El sueño de estudiar siempre estuvo ahí, pero tomó forma en 2023, cuando se enteró de la creación de la ENES en Oaxaca. Esperó la convocatoria, se preparó durante dos meses —especialmente en Historia, su materia más débil— e inspirada por el prestigio de la UNAM y por figuras como Octavio Paz, presentó el examen presencial en el Hotel Misión de los Ángeles. Cuando vio su nombre en la lista de aceptados, la alegría fue inmensa: por fin podía estudiar sin abandonar su tierra.
Desde 2025, su jornada es una maratón de resistencia. Se levanta a las 7 de la mañana, desayuna, termina pendientes y a las 11 sale de casa. El trayecto dura dos horas. Llega a la una de la tarde, toma clases hasta las 19:00 y regresa a casa cerca de las 9 de la noche. Cena, revisa temas, hace tareas y estudia hasta la una de la madrugada. “Es complicado mantener un promedio de 10 porque mi comunidad está lejos, pero con organización y el apoyo de mi familia se puede”, afirma.
Una beca y el respaldo familiar le han permitido continuar. Una tía le regaló la computadora con la que hace sus trabajos. Aunque ya no puede ayudar tanto en la milpa como antes —sembrando, cosechando y desgranando el maíz que después se convierte en tortillas—, sigue ligada al campo. Ahora son sus padres quienes le repiten: “Échale ganas, vas bien”.
En la ENES, Julia ha descubierto una versión distinta de sí misma. En la primaria y secundaria no destacaba. Hoy, gracias a la constancia, brilla. Su lugar favorito es la biblioteca, donde se concentra y desarrolla pensamiento crítico a través de debates y ensayos. Quiere ejercer la contabilidad con la ética que le enseñan en la UNAM.
De su pueblo es la única que estudia en la ENES Oaxaca. Para ella, la llegada de la Universidad a su estado no fue solo una oportunidad académica: fue la posibilidad de no tener que elegir entre sus raíces y su futuro. “Yo les diría a los jóvenes que consideren primero a la UNAM. El plan de estudios es el mismo que en la Ciudad de México y los profesores están muy bien capacitados.
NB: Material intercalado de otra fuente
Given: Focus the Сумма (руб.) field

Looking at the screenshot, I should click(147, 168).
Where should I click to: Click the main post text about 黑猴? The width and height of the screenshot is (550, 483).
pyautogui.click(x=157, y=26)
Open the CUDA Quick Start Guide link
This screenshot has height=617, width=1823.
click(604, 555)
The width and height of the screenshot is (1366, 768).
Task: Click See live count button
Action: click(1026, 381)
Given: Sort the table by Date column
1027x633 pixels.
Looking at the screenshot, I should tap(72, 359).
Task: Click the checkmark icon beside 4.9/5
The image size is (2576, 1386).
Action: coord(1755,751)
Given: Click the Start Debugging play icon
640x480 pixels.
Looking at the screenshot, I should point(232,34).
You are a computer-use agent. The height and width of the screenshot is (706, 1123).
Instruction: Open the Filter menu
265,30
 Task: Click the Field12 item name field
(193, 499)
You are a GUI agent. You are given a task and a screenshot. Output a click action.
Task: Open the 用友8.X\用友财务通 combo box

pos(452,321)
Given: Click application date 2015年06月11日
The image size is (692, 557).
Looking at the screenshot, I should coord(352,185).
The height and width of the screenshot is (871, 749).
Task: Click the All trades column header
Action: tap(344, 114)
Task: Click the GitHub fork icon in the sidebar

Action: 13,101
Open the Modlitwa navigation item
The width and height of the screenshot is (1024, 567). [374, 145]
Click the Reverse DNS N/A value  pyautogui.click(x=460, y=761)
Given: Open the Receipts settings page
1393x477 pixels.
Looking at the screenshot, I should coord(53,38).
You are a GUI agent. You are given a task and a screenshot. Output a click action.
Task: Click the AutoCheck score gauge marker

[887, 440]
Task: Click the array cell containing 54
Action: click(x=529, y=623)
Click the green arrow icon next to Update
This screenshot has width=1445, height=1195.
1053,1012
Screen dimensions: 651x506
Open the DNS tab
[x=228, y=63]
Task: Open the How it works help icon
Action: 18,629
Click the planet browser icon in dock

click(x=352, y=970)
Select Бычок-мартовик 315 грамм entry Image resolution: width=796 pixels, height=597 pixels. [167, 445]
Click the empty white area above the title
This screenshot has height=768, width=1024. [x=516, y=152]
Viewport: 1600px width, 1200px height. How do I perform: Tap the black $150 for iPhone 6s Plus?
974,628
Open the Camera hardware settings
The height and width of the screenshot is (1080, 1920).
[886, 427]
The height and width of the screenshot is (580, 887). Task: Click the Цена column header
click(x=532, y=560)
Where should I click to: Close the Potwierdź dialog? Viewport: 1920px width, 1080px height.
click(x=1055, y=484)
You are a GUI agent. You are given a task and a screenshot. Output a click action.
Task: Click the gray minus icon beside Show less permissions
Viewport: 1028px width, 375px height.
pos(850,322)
Aprovechen esta oportunidad”.
Julia Valeria Santiago Ruiz no solo estudia Contaduría. Estudia para demostrar que el único límite está en la mente. Y mientras viaja cuatro horas diarias entre la milpa y las aulas, lleva consigo el maíz, la lengua zapoteca y el orgullo de una familia que, por primera vez, ve a una de los suyos conquistar la universidad más prestigiosa de México.